Problem requirements: Continue the news article about the Conservative and Labour election campaign, picking up after its final sentence.

Campaigning in Bletchley on Wednesday, Pakes and his team found it hard going. One of the first to open a door was Terry Keen, a data centre manager. “I can’t stand Ed Miliband,” he said. But there are successes too. In Brooklands Road, 90-year-old Ron Mercer remembers going to public meetings with Aneurin Bevan in the 1940s and thinks Miliband is a worthy leader in the same tradition as the architect of the NHS. He promises to vote Labour. “I like the new leader,” he says. “I think he has done OK and has been unfairly treated.”

On Saturday, as he launched his party’s election campaign in Manchester with the promise to create a “truly seven-day” NHS if the Conservatives are returned to power, Cameron admitted the result was on a “knife edge”.

He coupled his health pledge with another strong personal attack on Miliband, warning that the Labour leader was not up to the demands of running the country. “Now five years in this job teaches you some things. I know what this role needs – and frankly, I don’t think Ed Miliband has it,” he said.

“Some might say ‘Don’t make this personal’, but when it comes to who’s prime minister, the personal is national. The guy who forgot to mention the deficit could be the one in charge of our whole economy.”

It all went down well with grassroots Conservatives. But there is a nervousness spreading in Tory ranks that the election is now little more than five weeks away and yet they are still neck and neck with Labour, whose leader they deride daily. The problem with sustaining that argument is evident to many Conservative MPs. Earlier this year, Cameron’s chief strategist, the Australian Lynton Crosby, told MPs to expect clear and regular poll leads over Labour during March. That hasn’t happened. Now he says he expects them to move into the lead in the last few days of the campaign. There are some concerns that Crosby’s campaign is too focused on the economy and lacks “sunshine” messages. A member of the executive of the 1922 Committee of backbenchers said: “There is no great revolt against Crosby. But there is a feeling that the campaign is too narrow. We need to offer more to people, more hope that the corner has been turned and that there is something at the end of the tunnel for them.”

Tory commentators such as former MP Paul Goodman, now editor of ConservativeHome website – owned by former deputy chairman Lord Ashcroft – believe the Crosby approach may be successful in getting the Tories close to or even across the winning line in terms of winning more seats, but not much more.

Recorded information:

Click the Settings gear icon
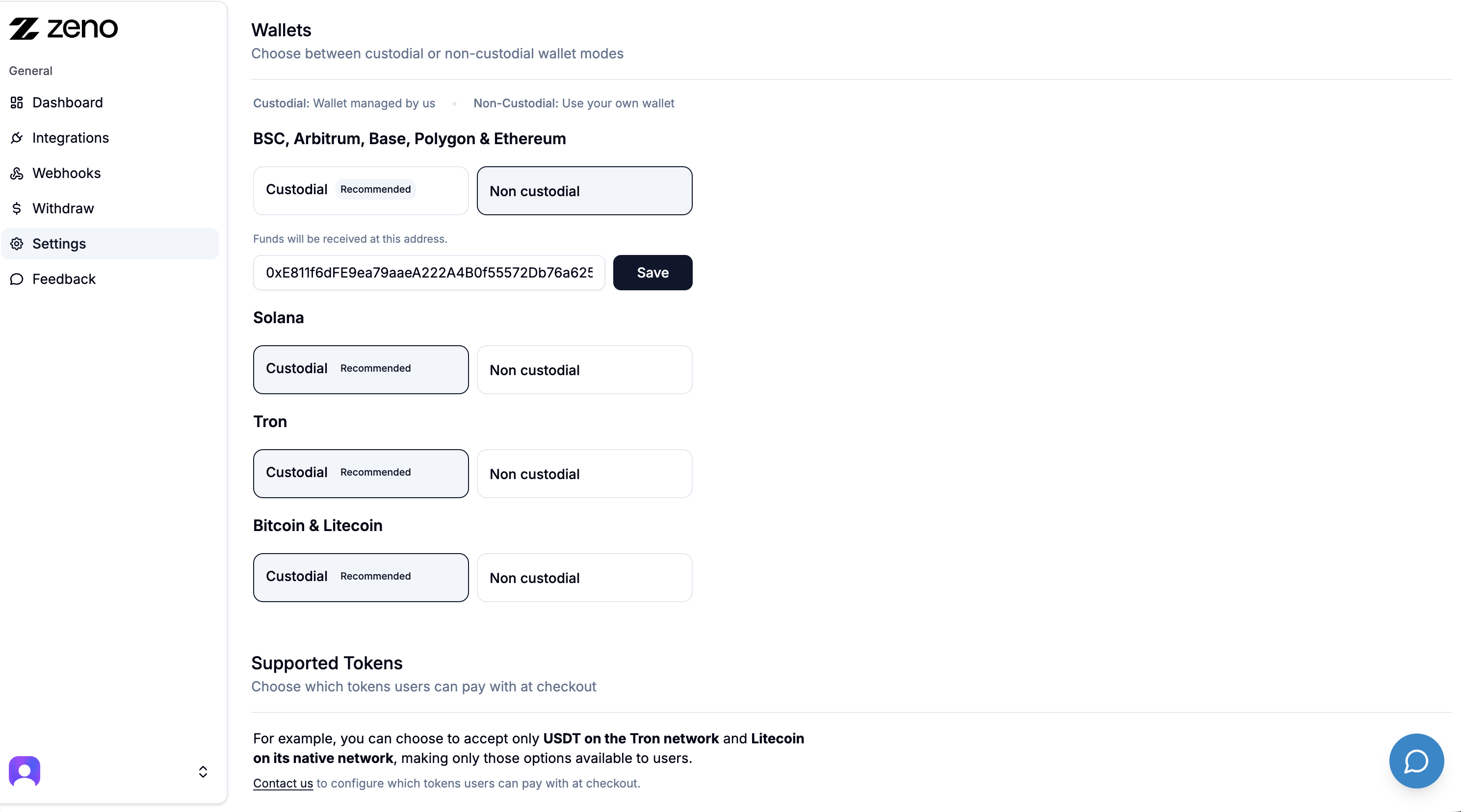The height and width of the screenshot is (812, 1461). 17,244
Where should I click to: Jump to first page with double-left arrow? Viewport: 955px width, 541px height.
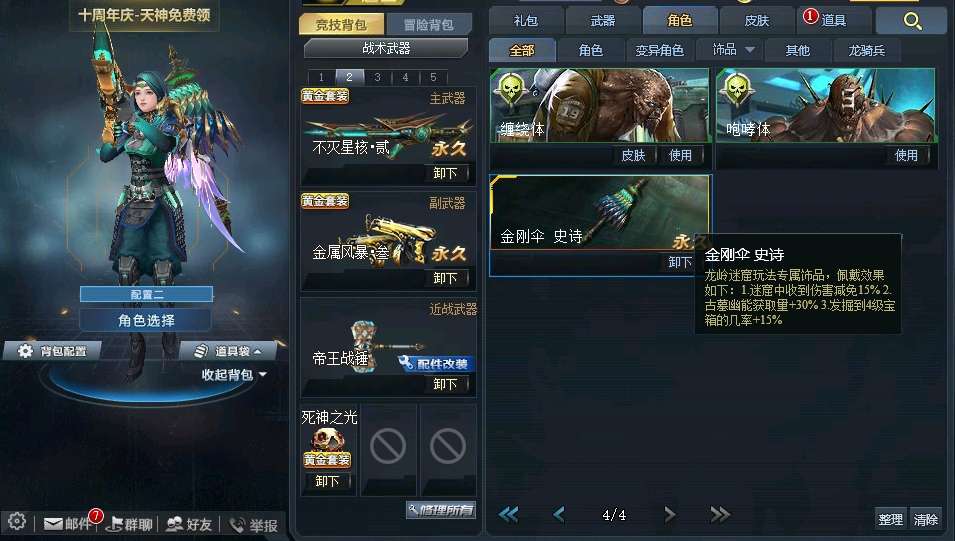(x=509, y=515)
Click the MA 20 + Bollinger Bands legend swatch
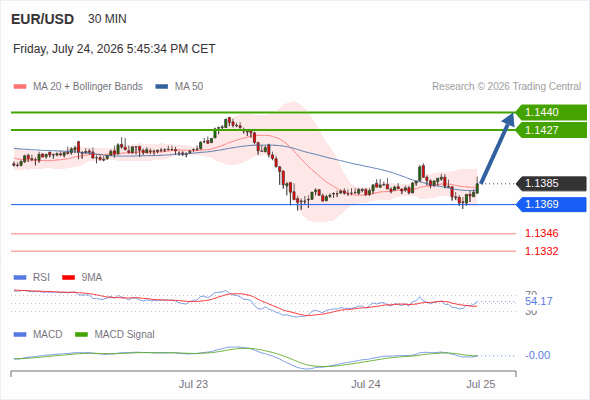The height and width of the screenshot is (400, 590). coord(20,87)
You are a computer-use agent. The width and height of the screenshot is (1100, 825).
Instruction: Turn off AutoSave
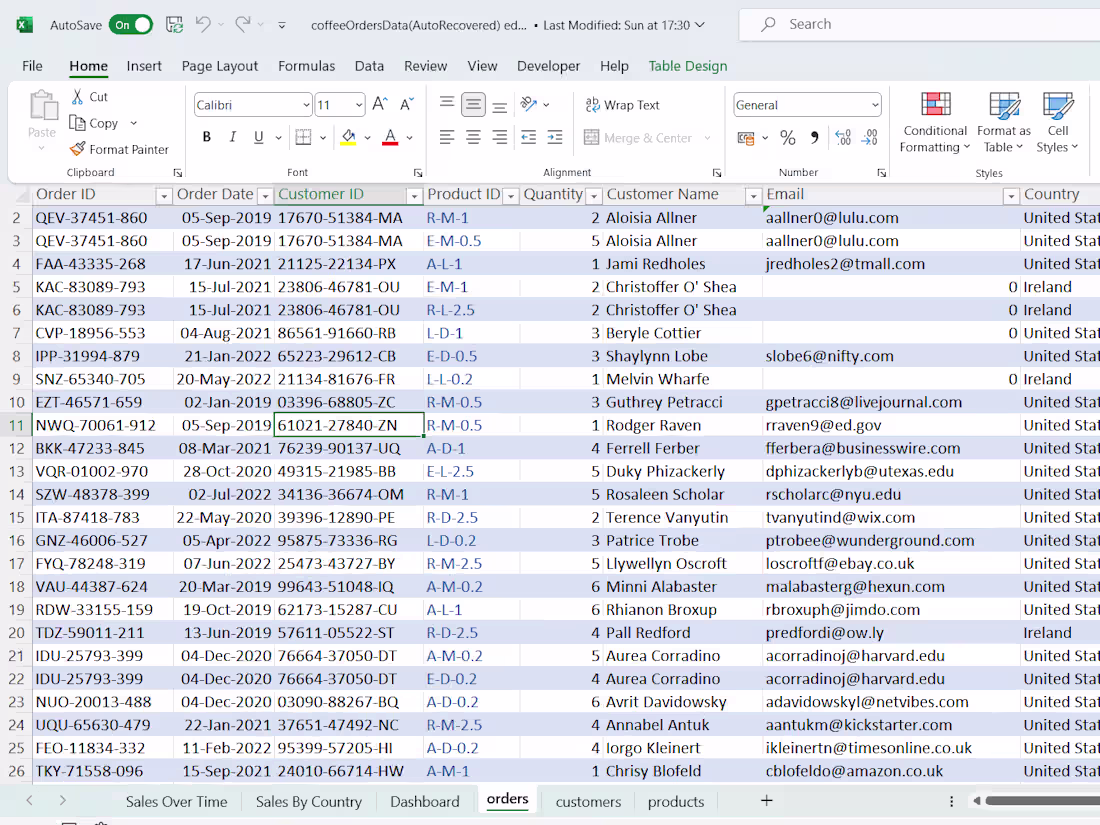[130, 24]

Exercise result:
“In the short term, this tight and targeted campaign is David Cameron’s best chance of getting to 35%,” says Goodman. “But for the medium and long, a bigger, more broad, more ambitious one-nation appeal is needed to get them north of 40%.”

Matthew Parris, another former MP, now a Times columnist, wrote that in Thursday’s TV grilling Miliband had not fitted the Tory caricature of him. The Miliband who took on Paxman “looked very human – and human without seeming weak or vulnerable”, said Parris. “Moments of passion, idealism and even ferocity in that performance were among his best yet.” Parris said too many voters still believed the Tories “aren’t very nice or sympathetic people”.

Last week, Cameron also revealed that he would not serve a third term as prime minister and named his potential successors as Theresa May, Boris Johnson and George Osborne. His decision to talk about the future at a time when the challenge of winning the election is so immediate astonished Tory MPs. One Conservative source asked whether Cameron was really that interested in politics any more. “Do you think his heart is still in it?”

As the campaign gets under way, Miliband still has much to prove but suddenly he looks the hungrier of the two party leaders, and if that impression sticks, the Tories may well have even more to worry about after 7 May.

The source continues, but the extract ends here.